First, any of such states is used in presentation of links in any page to reflect educational level of each node linked from the page and to help user not to get lost in quite large hyperspace and to choose the most relevant next step. Thus, the system adjusts the set and appearance of links on each page basing on the state of corresponding nodes. Furthermore, when the choice of link to follow is still hard for user, he can get the best next node of the moment from the system. This feature is provided by special intelligent component designed and tested in ISIS-Tutor [Pesin, Brusilovsky, 94] and can be strongly affected by tutoring strategies and course structure, provided by author. As an extreme case - author can organise strict linear course consisting only of tasks not giving any control to the user (examination).
From the other hand, content of each page itself can be adapted
to the user knowledge. Qualified users need to receive more detailed
and deep information, while novices need more additional explanations.
And the system provides an ability of such adaptation for user.
Our approach to building adaptive HM systems is based on the ideas from the domains of intelligent tutoring systems and adaptive interfaces. The system is designed as a set of modules integrated by interlinked domain and student models. All modules can use and update the student model. Domain model (DM) is a network containing all main teaching operations (concepts, tests, tasks and examples) as it's nodes and reflecting different kinds of relations as coloured links between the nodes. The student model (SM) reflects educational state of such node.

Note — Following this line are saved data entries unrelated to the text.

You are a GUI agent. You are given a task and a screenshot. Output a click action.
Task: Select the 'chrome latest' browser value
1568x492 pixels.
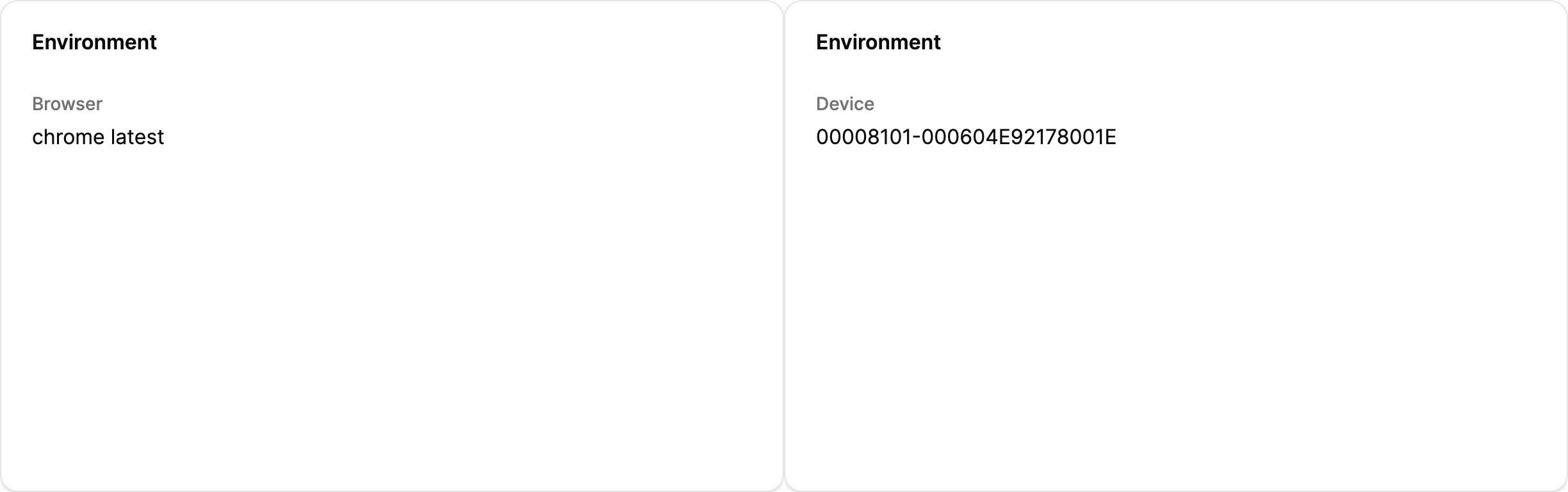98,137
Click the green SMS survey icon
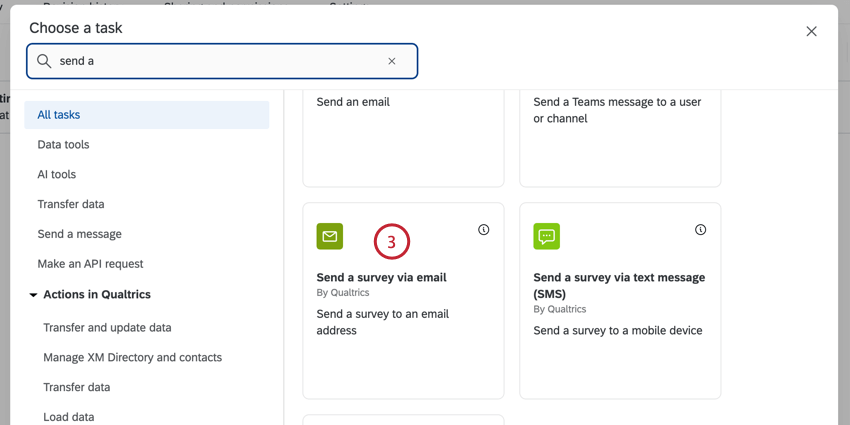This screenshot has width=850, height=425. click(547, 236)
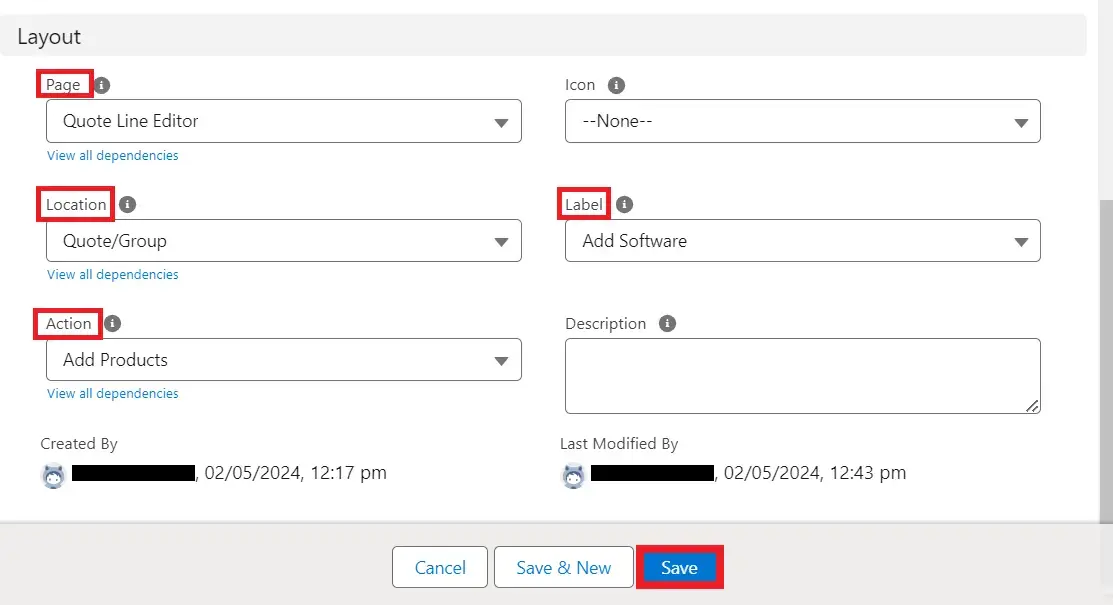Click the info icon beside Icon label

[x=616, y=85]
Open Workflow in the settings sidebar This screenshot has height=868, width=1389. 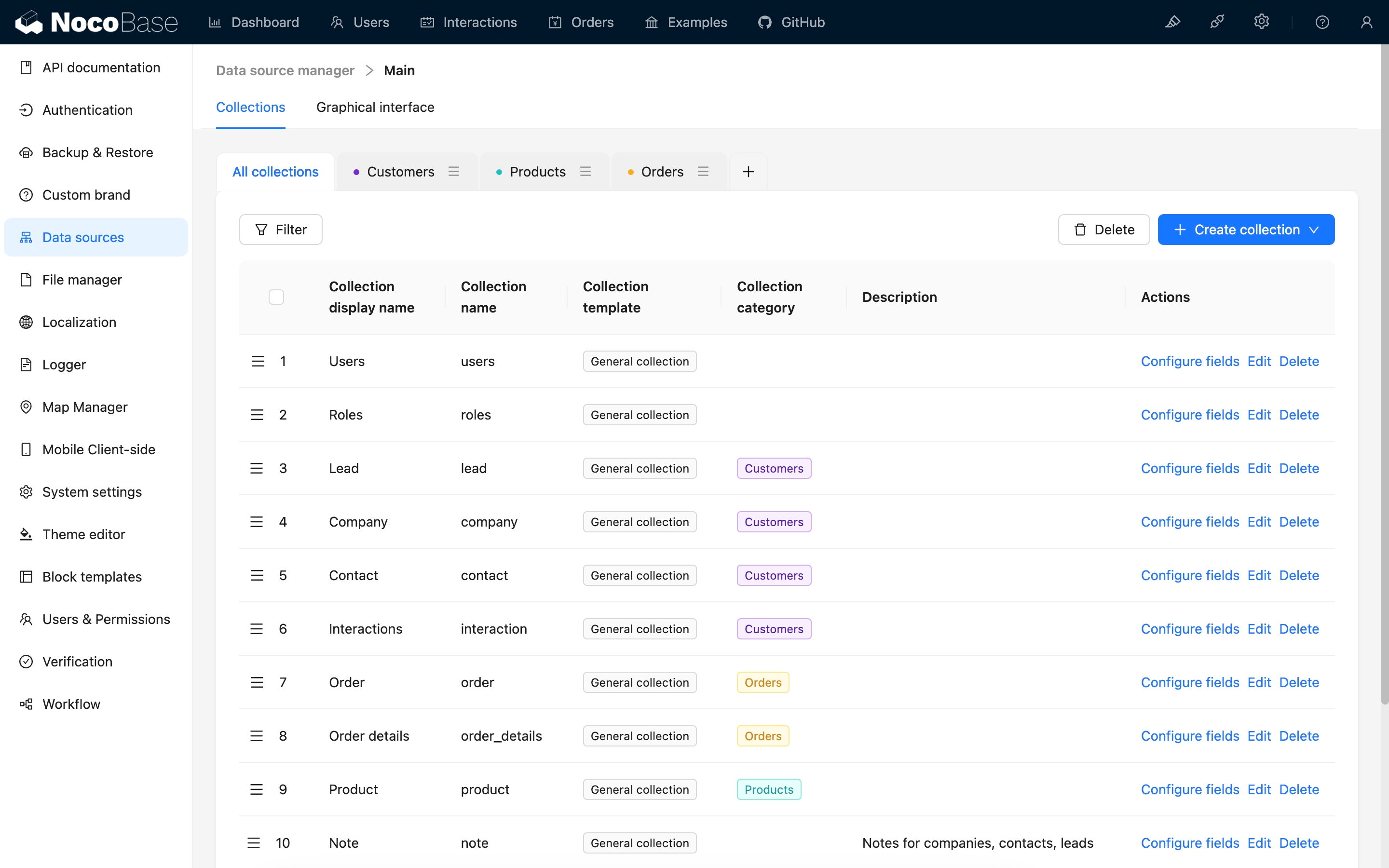pyautogui.click(x=71, y=704)
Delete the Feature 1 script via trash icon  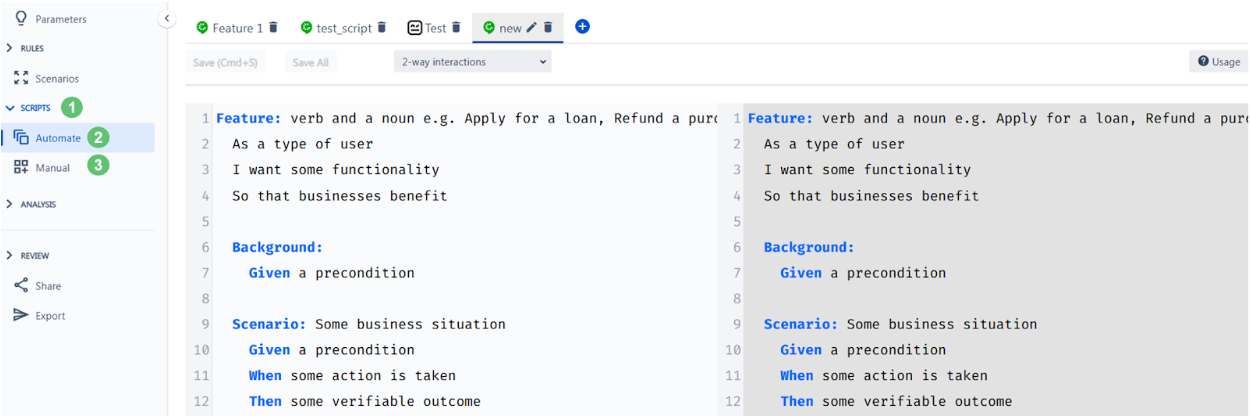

The central part of the hypermedia network represented on web
is designed as a visualised DM network. All teaching operations
are represented in the HM network and external representation
of each network node (HM page) is generated (assembled) from the
internal frame-based form. The content of the page including the
set and visual annotation of links is adapted to the student knowledge
represented in SM. The tutoring component plans the optimal sequence
of multi-concept operations and use it to hint, help or even control
the user.
The system is implemented on Microsoft SQL Server 6.5
and Active Server Pages (ASP)
for Microsoft Internet Information Server (IIS)
to run on MS IIS 3.0 under Windows NT 4.0.
The system's knowledge base is stored as a database on the SQL
Server. It contains a table for all DM objects (nodes) with their
properties and URLs, and a table for the typed relationships between
the nodes. Another table contains SM data: states of all nodes
for all users. Stored procedures working with these tables provide
all basic operations for DM and SM. The database is accessed from
the IIS using ODBC drivers.
Therefore, each DM node has a reference to it's homepage. Beside usual HTML code, this page contains special ASP mark-up which is JavaScript and VisualBasic server side scripting. These scripts allow to access the database as far as doing other server side processing. In that way the system can generate content of the resulting page omitting some parts of source page and adding a content of other files using DM and current state of SM. In the same way it adapts the presentation of links.
Between the sessions, SM is stored in the database. During the
work of student with the system, his SM is stored in ASP Session
object provided by IIS and implemented as a cookie object. When
user is registered and the new session starts, system copies user's
SM to his Session object. When IIS recognises the end of the session
the system saves SM back to the database. This way provides efficient
and fast SM use getting rid of superfluous database accesses.